Se ci pensa, è normale che non parli o parli il meno possibile. Si tratta di non buttare benzina sul fuoco e soprattutto non serve assolutamente a niente parlare. Ieri Netanyahu s’è trovato in una conferenza stampa organizzata dal quotidiano Jerusalem Post, e i giornalisti, naturalmente, l’hanno pressato per strappargli qualche dichiarazione.
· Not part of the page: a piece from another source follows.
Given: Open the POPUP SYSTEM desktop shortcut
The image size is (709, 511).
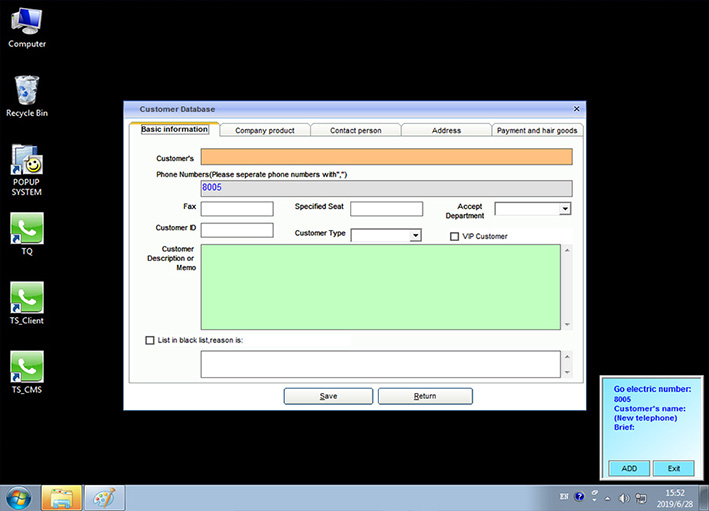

Il massimo che hanno ottenuto è questo: «L’identità storica e nazionale di Israele sta ricevendo riconoscimento, soprattutto oggi». Su Netanyahu possiamo dire ancora quanto segue: l’idea dell’ambasciatore americano a Tel Aviv, avvocato David Friedman, secondo cui in Palestina ci vuole uno stato solo, e non due, guidato dagli israeliani è di sicuro condivisa da Netanyahu. L’anno scorso, proprio durante il transition period di Trump, il comune di Gerusalemme, di sicuro ispirato dal premier, ordinava di costruire 618 case nella parte orientale della città, quella araba, case destinate agli israeliani. Era una mossa coerente con la politica degli insediamenti, che Tel Aviv persegue tenacemente, quella di mandare coloni in terra palestinese e puntare agli effetti di lungo termine. In Cisgiordania è una pratica comune, i coloni recintano una proprietà, la coltivano, la fanno prosperare e la trasformano di fatto in un pezzo di Israele che cresce in territorio palestinese. La comunità internazionale non è d’accordo, ma di solito evita di pronunciarsi. Però sulla storia degli insediamenti a Gerusalemme Est, il consiglio di sicurezza dell’Onu si pronunciò e Obama, allora ancora in carica, lasciò che Israele venisse condannato per la sua politica degli insediamenti. Non era mai accaduto in passato. Con Donald Trump, tutto è cambiato. E non è l’unica modifica del quadro internazionale ad aver giocato in favore della radicalizzazione dello scontro.


• Che altro è successo?
C’è un uomo nuovo anche a Riad, cioè in Arabia Saudita, il principe Salman, quello che ha messo in galera quasi tutti i suoi parenti. Salman, a differenza dei suoi predecessori, è in buoni rapporti con Israele perché il suo nemico principale è l’Iran sciita, lo stesso di Netanyahu. Senza che alla cosa si desse troppa pubblicità, lo scorso ottobre il principe saudita è addirittura andato a trovare Netanyahu a Tel Aviv.


• E Trump ha anche denunciato il trattato sul nucleare di Barack Obama con gli iraniani...
Già. C’è un formidabile nemico che incoraggia la formazione di un fronte comune. Proprio l’Iran e la sua fede sciita.